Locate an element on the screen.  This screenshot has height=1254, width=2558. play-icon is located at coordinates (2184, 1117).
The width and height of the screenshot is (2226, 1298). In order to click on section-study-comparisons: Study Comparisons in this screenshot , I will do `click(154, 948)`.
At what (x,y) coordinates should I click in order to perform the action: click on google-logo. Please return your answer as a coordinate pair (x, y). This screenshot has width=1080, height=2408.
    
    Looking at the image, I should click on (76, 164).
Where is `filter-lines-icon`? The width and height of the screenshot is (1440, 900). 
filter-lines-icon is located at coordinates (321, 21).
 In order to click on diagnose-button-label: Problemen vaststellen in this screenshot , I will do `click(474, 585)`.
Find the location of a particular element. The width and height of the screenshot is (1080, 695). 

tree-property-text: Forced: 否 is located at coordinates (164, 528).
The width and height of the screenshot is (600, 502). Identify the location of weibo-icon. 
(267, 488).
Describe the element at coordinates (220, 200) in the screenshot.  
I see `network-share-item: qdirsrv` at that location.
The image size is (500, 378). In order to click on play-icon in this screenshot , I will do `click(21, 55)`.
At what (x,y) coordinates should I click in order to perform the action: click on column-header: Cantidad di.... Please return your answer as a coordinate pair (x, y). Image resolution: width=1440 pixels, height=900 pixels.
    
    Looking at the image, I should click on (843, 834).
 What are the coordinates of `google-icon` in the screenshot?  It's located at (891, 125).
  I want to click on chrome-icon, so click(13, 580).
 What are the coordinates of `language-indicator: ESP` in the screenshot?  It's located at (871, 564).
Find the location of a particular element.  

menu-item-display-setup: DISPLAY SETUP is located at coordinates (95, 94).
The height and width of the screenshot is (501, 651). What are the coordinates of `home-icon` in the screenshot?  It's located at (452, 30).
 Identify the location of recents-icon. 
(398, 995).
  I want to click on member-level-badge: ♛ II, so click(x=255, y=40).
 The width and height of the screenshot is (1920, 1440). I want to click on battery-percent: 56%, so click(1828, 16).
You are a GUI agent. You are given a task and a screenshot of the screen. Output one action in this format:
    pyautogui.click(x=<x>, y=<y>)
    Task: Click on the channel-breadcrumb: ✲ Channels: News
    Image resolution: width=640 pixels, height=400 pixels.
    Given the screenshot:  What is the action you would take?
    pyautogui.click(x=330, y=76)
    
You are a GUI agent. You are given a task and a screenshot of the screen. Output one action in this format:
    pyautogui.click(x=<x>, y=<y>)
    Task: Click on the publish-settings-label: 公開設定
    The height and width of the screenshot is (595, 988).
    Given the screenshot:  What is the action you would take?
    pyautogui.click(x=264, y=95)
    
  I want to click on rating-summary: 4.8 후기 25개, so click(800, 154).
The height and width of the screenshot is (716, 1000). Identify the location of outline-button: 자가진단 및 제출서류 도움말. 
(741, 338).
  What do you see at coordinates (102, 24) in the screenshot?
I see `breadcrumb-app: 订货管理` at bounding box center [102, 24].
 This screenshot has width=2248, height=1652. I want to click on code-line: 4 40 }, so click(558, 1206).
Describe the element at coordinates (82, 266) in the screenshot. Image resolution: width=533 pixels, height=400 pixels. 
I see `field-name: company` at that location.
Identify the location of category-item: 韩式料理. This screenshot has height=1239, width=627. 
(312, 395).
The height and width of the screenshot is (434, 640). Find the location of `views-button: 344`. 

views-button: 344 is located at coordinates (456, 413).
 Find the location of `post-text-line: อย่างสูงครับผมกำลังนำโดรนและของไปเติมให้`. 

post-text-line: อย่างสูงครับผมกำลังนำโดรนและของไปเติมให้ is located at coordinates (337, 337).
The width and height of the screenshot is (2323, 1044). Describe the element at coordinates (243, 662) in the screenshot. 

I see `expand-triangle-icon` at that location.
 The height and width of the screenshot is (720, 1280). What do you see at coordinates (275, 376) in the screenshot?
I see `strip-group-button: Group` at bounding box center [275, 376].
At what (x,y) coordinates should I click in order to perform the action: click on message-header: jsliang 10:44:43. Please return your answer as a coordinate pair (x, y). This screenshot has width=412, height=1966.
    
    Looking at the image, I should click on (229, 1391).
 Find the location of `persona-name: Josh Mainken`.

# EXERCISE AIM
Reproduce all of the data above verbatim, line for line.

# OUTPUT FOR THIS EXERCISE
Locate an element on the screen.  This screenshot has height=1254, width=2558. play-icon is located at coordinates (2184, 1117).
The width and height of the screenshot is (2226, 1298). In order to click on section-study-comparisons: Study Comparisons in this screenshot , I will do `click(154, 948)`.
At what (x,y) coordinates should I click in order to perform the action: click on google-logo. Please return your answer as a coordinate pair (x, y). This screenshot has width=1080, height=2408.
    
    Looking at the image, I should click on (76, 164).
Where is `filter-lines-icon`? The width and height of the screenshot is (1440, 900). 
filter-lines-icon is located at coordinates (321, 21).
 In order to click on diagnose-button-label: Problemen vaststellen in this screenshot , I will do `click(474, 585)`.
Find the location of a particular element. The width and height of the screenshot is (1080, 695). 

tree-property-text: Forced: 否 is located at coordinates (164, 528).
The width and height of the screenshot is (600, 502). Identify the location of weibo-icon. 
(267, 488).
Describe the element at coordinates (220, 200) in the screenshot.  
I see `network-share-item: qdirsrv` at that location.
The image size is (500, 378). In order to click on play-icon in this screenshot , I will do `click(21, 55)`.
At what (x,y) coordinates should I click in order to perform the action: click on column-header: Cantidad di.... Please return your answer as a coordinate pair (x, y). Image resolution: width=1440 pixels, height=900 pixels.
    
    Looking at the image, I should click on (843, 834).
 What are the coordinates of `google-icon` in the screenshot?  It's located at (891, 125).
  I want to click on chrome-icon, so click(13, 580).
 What are the coordinates of `language-indicator: ESP` in the screenshot?  It's located at (871, 564).
Find the location of a particular element.  

menu-item-display-setup: DISPLAY SETUP is located at coordinates (95, 94).
The height and width of the screenshot is (501, 651). What are the coordinates of `home-icon` in the screenshot?  It's located at (452, 30).
 Identify the location of recents-icon. 
(398, 995).
  I want to click on member-level-badge: ♛ II, so click(x=255, y=40).
 The width and height of the screenshot is (1920, 1440). I want to click on battery-percent: 56%, so click(1828, 16).
You are a GUI agent. You are given a task and a screenshot of the screen. Output one action in this format:
    pyautogui.click(x=<x>, y=<y>)
    Task: Click on the channel-breadcrumb: ✲ Channels: News
    Image resolution: width=640 pixels, height=400 pixels.
    Given the screenshot:  What is the action you would take?
    pyautogui.click(x=330, y=76)
    
You are a GUI agent. You are given a task and a screenshot of the screen. Output one action in this format:
    pyautogui.click(x=<x>, y=<y>)
    Task: Click on the publish-settings-label: 公開設定
    The height and width of the screenshot is (595, 988).
    Given the screenshot:  What is the action you would take?
    pyautogui.click(x=264, y=95)
    
  I want to click on rating-summary: 4.8 후기 25개, so click(800, 154).
The height and width of the screenshot is (716, 1000). Identify the location of outline-button: 자가진단 및 제출서류 도움말. 
(741, 338).
  What do you see at coordinates (102, 24) in the screenshot?
I see `breadcrumb-app: 订货管理` at bounding box center [102, 24].
 This screenshot has width=2248, height=1652. I want to click on code-line: 4 40 }, so click(558, 1206).
Describe the element at coordinates (82, 266) in the screenshot. Image resolution: width=533 pixels, height=400 pixels. 
I see `field-name: company` at that location.
Identify the location of category-item: 韩式料理. This screenshot has height=1239, width=627. 
(312, 395).
The height and width of the screenshot is (434, 640). Find the location of `views-button: 344`. 

views-button: 344 is located at coordinates (456, 413).
 Find the location of `post-text-line: อย่างสูงครับผมกำลังนำโดรนและของไปเติมให้`. 

post-text-line: อย่างสูงครับผมกำลังนำโดรนและของไปเติมให้ is located at coordinates (337, 337).
The width and height of the screenshot is (2323, 1044). Describe the element at coordinates (243, 662) in the screenshot. 

I see `expand-triangle-icon` at that location.
 The height and width of the screenshot is (720, 1280). What do you see at coordinates (275, 376) in the screenshot?
I see `strip-group-button: Group` at bounding box center [275, 376].
At what (x,y) coordinates should I click in order to perform the action: click on message-header: jsliang 10:44:43. Please return your answer as a coordinate pair (x, y). This screenshot has width=412, height=1966.
    
    Looking at the image, I should click on (229, 1391).
 Find the location of `persona-name: Josh Mainken`.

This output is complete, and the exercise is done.